This explorer yacht project dates back to 2005 and the advent of the first Damen Yacht Support Vessel, explained design manager Jaap van der Velde. “Clients started to asked for more accommodation on board,” he said. “With our experience building rugged vessels, such as icebreakers for the Swedish coastguard, we brought a certain evolution to the world of expedition yachts.”
From this initial idea, the yard considered several designs from a wide variety of studios, with Azure Naval Architects eventually coming out on top.
The challenge was to create a crossover between a professional vessel and a superyacht — a key part of this is a general arrangement that contains functional areas, as you might find on a yacht support vessel, luxury areas befitting a superyacht, and transition areas.
“Everywhere the owner and guests are will be fitted out to the same level of luxury that you would expect on an Amels yacht, but on the places where you need capability the focus is on having a strong and robust vessel,” van der Velde added.
The idea quickly gained traction and the first hull, a SeaXplorer 65, was sold in August 2016, followed 12 months later by the sale of the SeaXplorer 75. The yard has several more designs on the drawing table ranging from 55 metres to 100 metres.
Core to all of these is a need for autonomy at sea during long voyages in remote destinations — that means deep storage and plenty of spares. Tim Soper, founding partner of Eyos Expeditions, who played a key role in developing the SeaXplorer range explained, “It’s not how far you can go it’s for how long. The SeaXplorer range will have a 40-day autonomous capability. It’s not just the fuel, it’s the storage and waste management on board that matters as well.”

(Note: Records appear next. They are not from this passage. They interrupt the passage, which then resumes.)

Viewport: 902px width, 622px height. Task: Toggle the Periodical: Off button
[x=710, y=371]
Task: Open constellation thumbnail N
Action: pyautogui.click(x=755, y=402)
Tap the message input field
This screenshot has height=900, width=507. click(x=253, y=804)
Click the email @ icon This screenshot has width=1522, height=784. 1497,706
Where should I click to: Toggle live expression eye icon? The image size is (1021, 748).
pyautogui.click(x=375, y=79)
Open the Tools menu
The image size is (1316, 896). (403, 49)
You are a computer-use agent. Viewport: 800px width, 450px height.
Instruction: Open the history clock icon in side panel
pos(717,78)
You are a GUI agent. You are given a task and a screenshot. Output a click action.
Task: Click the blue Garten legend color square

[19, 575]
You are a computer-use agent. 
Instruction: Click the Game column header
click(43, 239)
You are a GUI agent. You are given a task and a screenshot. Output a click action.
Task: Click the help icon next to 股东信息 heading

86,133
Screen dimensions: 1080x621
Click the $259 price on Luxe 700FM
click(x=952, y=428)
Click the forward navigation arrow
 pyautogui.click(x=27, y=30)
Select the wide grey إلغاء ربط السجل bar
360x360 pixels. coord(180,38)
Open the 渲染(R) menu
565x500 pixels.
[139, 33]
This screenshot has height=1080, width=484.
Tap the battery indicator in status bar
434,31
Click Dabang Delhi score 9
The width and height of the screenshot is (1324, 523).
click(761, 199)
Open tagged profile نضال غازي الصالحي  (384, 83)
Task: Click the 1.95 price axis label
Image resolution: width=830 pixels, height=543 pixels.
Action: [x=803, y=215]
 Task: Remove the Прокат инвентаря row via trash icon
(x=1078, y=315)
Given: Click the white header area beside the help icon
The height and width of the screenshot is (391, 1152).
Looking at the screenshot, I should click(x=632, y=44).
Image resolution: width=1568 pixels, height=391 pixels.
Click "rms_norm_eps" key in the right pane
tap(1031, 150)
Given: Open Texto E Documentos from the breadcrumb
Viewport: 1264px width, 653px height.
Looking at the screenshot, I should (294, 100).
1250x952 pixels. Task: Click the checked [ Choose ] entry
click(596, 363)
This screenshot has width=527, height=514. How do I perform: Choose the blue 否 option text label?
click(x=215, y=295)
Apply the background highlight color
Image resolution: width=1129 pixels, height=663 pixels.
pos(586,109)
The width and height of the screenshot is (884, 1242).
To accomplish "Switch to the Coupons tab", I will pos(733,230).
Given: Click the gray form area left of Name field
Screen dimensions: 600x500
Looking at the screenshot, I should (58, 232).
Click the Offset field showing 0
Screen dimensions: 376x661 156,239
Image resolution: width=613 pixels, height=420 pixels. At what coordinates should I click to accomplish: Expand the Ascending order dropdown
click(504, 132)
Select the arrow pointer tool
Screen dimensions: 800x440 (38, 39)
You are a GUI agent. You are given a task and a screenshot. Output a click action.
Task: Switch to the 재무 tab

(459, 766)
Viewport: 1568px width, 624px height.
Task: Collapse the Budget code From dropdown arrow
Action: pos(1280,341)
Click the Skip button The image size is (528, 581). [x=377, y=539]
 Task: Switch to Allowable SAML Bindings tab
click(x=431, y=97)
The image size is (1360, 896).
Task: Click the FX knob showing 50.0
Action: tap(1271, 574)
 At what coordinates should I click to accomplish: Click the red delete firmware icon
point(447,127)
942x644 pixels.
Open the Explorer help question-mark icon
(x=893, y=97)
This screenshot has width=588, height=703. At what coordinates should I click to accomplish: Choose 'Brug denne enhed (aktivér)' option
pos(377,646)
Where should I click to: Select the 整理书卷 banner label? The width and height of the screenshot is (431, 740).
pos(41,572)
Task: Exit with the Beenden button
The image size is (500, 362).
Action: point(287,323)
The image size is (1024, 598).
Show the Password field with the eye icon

Looking after the yacht itself is just one aspect of autonomy — SeaXplorer owners will want to look after everyone on board as well. For this reason an easily accessible on board hospital was a crucial part of the GA and will prove invaluable in the situations when heli-medicine via the SeaXplorer’s two commercial grade helipads is not an option. “In my experience owners value safety as much as luxury,” Soper added.
Pressed in the Q&A session about where his clients are coming from, van der Velde revealed that they are not just from traditional yachting backgrounds but from all over the world. “What you see with these guys is they really have the idea of adventure, not only in the poles, but also in the remotest regions of the ocean,” he said. To this end, Damen designed a bow that is optimised for comfortable cruising in rough conditions and a stern with icebreaking capability for ploughing through polar areas.
Soper thinks that this desire for remote experiences is reflective of a growing trend among owners, “When you are on a yacht in a vast expanse of ice, you feel very small and alone. In this context we’re finding that owners want to do more with their yachts, they want to contribute to science and our understanding of the world at large.”